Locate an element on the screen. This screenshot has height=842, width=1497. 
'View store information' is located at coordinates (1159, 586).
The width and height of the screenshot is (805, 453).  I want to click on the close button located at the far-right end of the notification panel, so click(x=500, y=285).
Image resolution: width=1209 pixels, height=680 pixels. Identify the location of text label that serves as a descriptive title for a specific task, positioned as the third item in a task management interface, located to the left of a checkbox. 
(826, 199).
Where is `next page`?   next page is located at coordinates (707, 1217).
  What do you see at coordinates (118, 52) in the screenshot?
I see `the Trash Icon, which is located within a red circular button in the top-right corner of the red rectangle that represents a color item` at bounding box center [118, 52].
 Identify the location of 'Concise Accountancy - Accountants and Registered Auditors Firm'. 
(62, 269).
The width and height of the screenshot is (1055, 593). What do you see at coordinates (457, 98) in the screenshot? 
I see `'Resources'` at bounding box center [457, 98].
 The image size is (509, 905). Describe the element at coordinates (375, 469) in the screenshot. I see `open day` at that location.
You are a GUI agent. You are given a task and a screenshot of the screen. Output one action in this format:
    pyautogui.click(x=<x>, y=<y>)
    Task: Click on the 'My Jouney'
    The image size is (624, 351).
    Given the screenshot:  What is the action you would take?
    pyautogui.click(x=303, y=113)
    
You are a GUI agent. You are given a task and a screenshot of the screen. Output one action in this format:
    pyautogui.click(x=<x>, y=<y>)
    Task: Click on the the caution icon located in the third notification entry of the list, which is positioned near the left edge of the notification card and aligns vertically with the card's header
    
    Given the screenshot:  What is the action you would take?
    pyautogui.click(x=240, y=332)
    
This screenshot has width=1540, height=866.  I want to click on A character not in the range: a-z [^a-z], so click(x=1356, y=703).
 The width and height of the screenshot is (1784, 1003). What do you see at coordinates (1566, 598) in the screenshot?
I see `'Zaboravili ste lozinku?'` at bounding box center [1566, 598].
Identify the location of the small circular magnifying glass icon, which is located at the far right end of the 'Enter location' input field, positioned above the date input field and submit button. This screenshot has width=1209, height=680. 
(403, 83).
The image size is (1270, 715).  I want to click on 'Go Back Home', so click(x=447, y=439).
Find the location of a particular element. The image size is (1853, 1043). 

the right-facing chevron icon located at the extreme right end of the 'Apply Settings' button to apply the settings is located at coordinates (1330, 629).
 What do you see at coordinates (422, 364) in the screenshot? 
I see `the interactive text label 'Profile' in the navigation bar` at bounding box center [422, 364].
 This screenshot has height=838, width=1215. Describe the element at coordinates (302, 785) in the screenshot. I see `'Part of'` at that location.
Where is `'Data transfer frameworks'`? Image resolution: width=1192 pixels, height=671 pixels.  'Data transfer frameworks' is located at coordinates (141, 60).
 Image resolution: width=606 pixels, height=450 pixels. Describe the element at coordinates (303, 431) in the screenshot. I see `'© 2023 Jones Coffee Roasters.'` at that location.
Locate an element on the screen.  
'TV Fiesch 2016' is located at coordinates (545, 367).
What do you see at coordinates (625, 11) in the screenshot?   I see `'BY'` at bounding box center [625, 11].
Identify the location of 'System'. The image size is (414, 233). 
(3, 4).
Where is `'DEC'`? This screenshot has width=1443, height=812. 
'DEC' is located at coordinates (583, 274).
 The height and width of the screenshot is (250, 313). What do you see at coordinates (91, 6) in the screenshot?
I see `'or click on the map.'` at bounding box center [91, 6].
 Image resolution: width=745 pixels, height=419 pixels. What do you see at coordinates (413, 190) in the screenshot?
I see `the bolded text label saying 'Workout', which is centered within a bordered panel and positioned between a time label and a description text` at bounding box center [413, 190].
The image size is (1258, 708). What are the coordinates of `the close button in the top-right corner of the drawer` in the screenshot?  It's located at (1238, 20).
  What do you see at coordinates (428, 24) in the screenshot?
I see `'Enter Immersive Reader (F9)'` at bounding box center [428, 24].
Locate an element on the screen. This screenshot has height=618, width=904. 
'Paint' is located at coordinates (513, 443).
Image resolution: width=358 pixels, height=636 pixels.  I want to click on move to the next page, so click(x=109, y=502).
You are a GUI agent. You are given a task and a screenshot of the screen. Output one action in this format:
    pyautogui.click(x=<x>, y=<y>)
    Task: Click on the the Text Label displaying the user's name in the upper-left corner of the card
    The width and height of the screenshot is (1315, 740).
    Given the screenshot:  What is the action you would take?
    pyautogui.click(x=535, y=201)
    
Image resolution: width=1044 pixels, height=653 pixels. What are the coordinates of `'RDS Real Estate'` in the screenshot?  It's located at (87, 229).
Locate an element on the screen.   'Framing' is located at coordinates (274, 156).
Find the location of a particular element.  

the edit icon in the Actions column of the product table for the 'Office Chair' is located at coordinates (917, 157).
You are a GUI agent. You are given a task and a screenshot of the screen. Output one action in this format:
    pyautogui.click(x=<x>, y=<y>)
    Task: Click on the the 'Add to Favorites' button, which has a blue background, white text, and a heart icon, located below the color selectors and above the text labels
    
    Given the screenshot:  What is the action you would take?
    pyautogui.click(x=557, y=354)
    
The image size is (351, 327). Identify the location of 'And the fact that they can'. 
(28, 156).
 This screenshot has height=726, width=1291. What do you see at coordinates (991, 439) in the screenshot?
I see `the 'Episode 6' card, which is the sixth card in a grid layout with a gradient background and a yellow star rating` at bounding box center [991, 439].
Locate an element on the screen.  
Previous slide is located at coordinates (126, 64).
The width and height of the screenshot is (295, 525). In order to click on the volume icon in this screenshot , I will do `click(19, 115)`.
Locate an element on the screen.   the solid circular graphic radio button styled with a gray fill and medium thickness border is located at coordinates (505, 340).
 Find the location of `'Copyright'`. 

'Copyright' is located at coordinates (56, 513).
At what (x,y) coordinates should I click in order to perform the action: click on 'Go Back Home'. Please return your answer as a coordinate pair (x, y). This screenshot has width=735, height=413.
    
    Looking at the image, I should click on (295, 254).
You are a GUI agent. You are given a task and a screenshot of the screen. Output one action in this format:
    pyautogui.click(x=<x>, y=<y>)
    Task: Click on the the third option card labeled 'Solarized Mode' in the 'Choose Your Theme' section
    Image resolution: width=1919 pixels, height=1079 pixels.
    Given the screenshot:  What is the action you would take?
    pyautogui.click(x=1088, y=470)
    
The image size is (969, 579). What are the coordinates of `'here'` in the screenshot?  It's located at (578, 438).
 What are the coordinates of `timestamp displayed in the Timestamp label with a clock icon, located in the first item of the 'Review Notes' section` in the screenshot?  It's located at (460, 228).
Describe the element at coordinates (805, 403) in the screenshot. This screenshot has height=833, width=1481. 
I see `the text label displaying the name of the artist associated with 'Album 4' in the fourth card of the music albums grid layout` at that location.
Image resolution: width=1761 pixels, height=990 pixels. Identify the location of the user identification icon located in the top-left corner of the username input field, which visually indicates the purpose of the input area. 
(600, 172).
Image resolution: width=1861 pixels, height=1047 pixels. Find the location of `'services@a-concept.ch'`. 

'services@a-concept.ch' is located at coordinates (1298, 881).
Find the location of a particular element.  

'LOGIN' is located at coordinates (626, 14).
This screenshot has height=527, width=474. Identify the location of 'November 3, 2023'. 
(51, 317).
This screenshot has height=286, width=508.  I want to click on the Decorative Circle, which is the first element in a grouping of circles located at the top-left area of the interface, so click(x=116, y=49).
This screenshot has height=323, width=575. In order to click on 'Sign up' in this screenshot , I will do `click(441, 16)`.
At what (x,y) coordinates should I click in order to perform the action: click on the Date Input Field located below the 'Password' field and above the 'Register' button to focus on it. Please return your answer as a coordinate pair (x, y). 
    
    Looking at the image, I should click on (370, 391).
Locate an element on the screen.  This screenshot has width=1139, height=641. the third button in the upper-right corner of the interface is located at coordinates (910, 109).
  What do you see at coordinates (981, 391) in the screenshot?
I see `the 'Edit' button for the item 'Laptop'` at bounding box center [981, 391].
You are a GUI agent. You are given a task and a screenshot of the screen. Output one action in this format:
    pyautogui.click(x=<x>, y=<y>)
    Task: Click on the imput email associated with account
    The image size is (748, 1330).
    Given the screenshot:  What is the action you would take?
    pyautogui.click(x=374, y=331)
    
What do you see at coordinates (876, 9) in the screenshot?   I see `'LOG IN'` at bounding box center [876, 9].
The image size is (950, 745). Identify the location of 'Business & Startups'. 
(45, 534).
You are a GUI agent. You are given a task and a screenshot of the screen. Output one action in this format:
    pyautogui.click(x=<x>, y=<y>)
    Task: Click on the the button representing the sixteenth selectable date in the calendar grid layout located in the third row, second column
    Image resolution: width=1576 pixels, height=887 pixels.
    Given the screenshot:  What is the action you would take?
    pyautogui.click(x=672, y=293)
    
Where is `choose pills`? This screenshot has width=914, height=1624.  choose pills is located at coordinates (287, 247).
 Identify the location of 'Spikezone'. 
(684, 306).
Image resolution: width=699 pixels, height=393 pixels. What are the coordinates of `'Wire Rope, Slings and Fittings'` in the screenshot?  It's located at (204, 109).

=-=-=

Extract every line of the material above that contains the string "below".

RESPONSE TO THIS TASK:
    Task: Click on the the 'Add to Favorites' button, which has a blue background, white text, and a heart icon, located below the color selectors and above the text labels
At what (x,y) coordinates should I click in order to perform the action: click on the Date Input Field located below the 'Password' field and above the 'Register' button to focus on it. Please return your answer as a coordinate pair (x, y). 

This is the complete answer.